“The rotors move through the air faster,” Janet surmised. “And are the scissor links rated for that speed?”
“I don’t know!” Wendy cried. “I e-mailed R&D, asking them for their stress test findings at 11.10 inches of mercury. They would only give me the rankings down to thirteen inches of mercury. So maybe the scissor link will be just fine, or maybe it’ll fly apart.”
“Those findings are classified,” Donnie said.
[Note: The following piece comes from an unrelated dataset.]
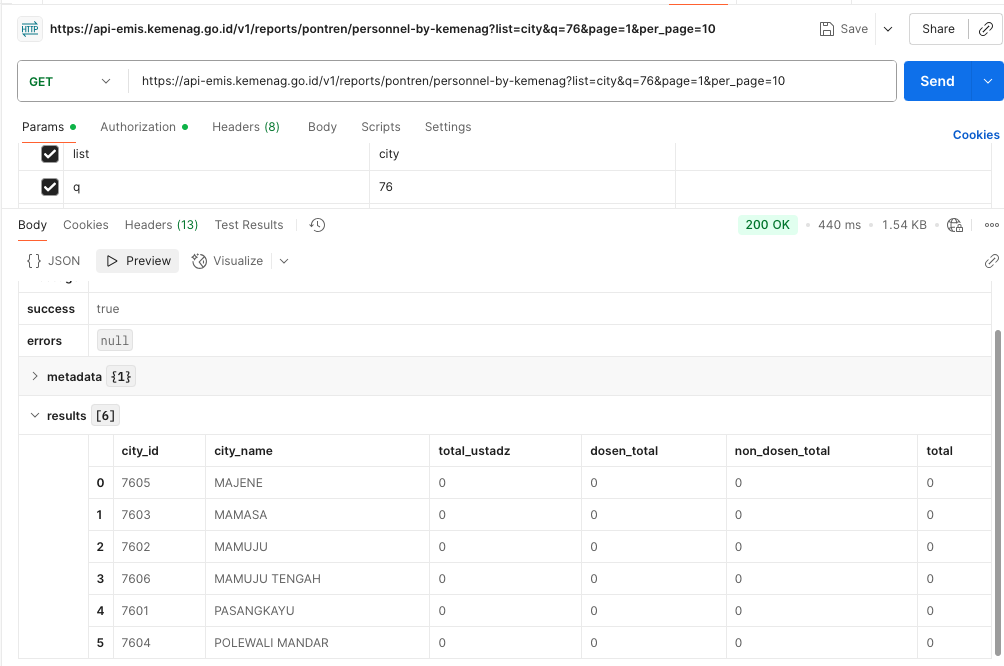Uncheck the 'list' parameter checkbox
The width and height of the screenshot is (1004, 666).
(50, 154)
“From who? We’re the same company.”
“You can’t expect to have the clearance of a DARPA-certified asset—”
“I expect to be given the resources I need to do my job.”
“It’s my job!” Donnie insisted. “R&D says it’ll be fine, it’s our job to approve the specs, that’s what we do!”
“We stop helicopters from crashing. That’s what I do.”
“Do you have a contract?” Janet asked.
“What?”
“What?” Donnie echoed.
Janet picked up her coffee again. “With your internship. Do you have a contract guaranteeing you a position at the company once you’ve finished the program? That if there’s an opening, they won’t just hire someone else off the street instead of giving it to you?”
“Well, no,” Wendy admitted. “But I’m pretty sure—”
“Ms. Cedar,” Janet interrupted, then held a moment’s silence while she sipped her coffee again. “We are under a deadline to submit a proposal for the Navy contract. If we don’t have a project drawn up and green-lit by that time, ipso facto, we won’t get the contract.”
“If the prototype crashes, we won’t get it either.”
Janet nodded. Then she folded her hands together, ringing her fingers around the warm coffee mug, and Wendy had the unmistakable impression of a snake coiling up. And the equally unmistakable desire to feel that snake around herself, squeezing tighter and tighter… “All right, I think I’ve heard enough. Mr. Parsons, please deal with the situation as you see fit.”
“Thank you,” Donnie said. “Now, if we’re through wasting time, Ms. Cedar, your services will no longer be required. Please clear out your desk and turn in your security badge. It’ll be expected within the hour.”
“But you can’t fire me,” Wendy protested, giggling a little at the nervous absurdity of it. “I’m—”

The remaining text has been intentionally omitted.